Problema breve A: Por favor, indica si estas afirmaciones coinciden con el texto sobre los secretarios generales de la Organización de Estados Americanos, respondiendo sí o no y citando textualmente las palabras decisivas: (i) en el texto se dice que se conoció personalmente a tres secretarios generales de esa organización; (ii) el ex canciller uruguayo llevaba más de cinco años al frente de su cargo; (iii) las normas de liderazgo mencionadas se atribuyen a John Quincy Adams.
Problema breve B: Escribe la continuación del texto sobre los secretarios generales de la Organización de Estados Americanos, comenzando justo después de su última oración.

Texto proporcionado:
::::::

He conocido personalmente a tres secretarios generales de la Organización de Estados Americanos: César Gaviria, Luis Miguel Insulza y Luis Almagro. De los anteriores he sabido por inercia mediática: jarrones chinos de la Dinastía Ming made in Singapur. De los tres, el único capaz de representar un liderazgo al nivel de la altura de sus responsabilidades, según las clásicas normas establecidas por el presidente norteamericano John Quincy Adams – servir de ejemplo y enseñanza a sus conciudadanos -, fue el ex canciller uruguayo. En los escasos dos años al frente de su cargo ha logrado el milagro de despertar del letargo a un viejo elefante parapléjico, consumido en su espeso aliento burocrático y formalista, absolutamente inútil, paraíso veraniego para la tercera edad de políticos puestos por los gobiernos de sus naciones de origen en elegante cuarentena. Como bien aprendimos a considerarlo los venezolanos, una cofradía de ex presidentes o candidatos a serlo y de embajadores enviados a disfrutar de los cerezos de Washington en flor. Vacaciones de postín para pasar sus años sabáticos en un londinense club de gobiernos. Los pueblos, ni en fotografías.

::::::

Datos proporcionados:
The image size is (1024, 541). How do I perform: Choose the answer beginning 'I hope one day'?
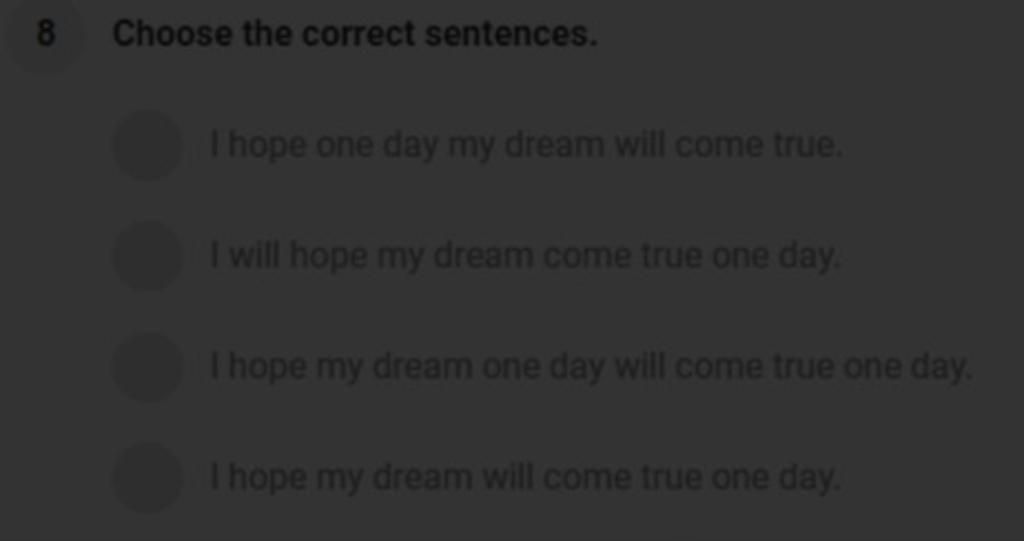click(x=526, y=145)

::::::

Resultado A:
(i) Sí: «He conocido personalmente a tres secretarios generales de la Organización de Estados Americanos».
(ii) No: «En los escasos dos años al frente de su cargo».
(iii) Sí: «según las clásicas normas establecidas por el presidente norteamericano John Quincy Adams».

Resultado B:
Gaviria usó sus diez años de secretariado para visitar museos y enriquecer su personal colección de obras de arte. Solía moverse entre las ruinas de la región de puntillas, con un pañuelo de seda en la nariz y la elegante parsimonia de un cachaco. Insulza, llamado entre los suyos el Panzer no precisamente por su delicadeza, fue en plan de engorde a preparar su candidatura presidencial, dejándole el intermezzo a su camarada de tolda, la socialista Michelle Bachelet. El favor se lo hizo Ricardo Lagos, quien esperaba más de él, ya ensombrecido internacionalmente por haberle servido de coraza protectora a Augusto Pinochet, salvándolo de las garras del juez Baltasar Garzón y ganando eventuales respaldos entre los empingorotados miembros de la derecha pinochetista chilena. Logró por ello, en ese extraño interludio de entendimientos de la Concertación Nacional, la respetabilidad de ser caracterizado como la única unanimidad nacional. El Panzer brillaba y era tratado con condescendencia por moros y cristianos.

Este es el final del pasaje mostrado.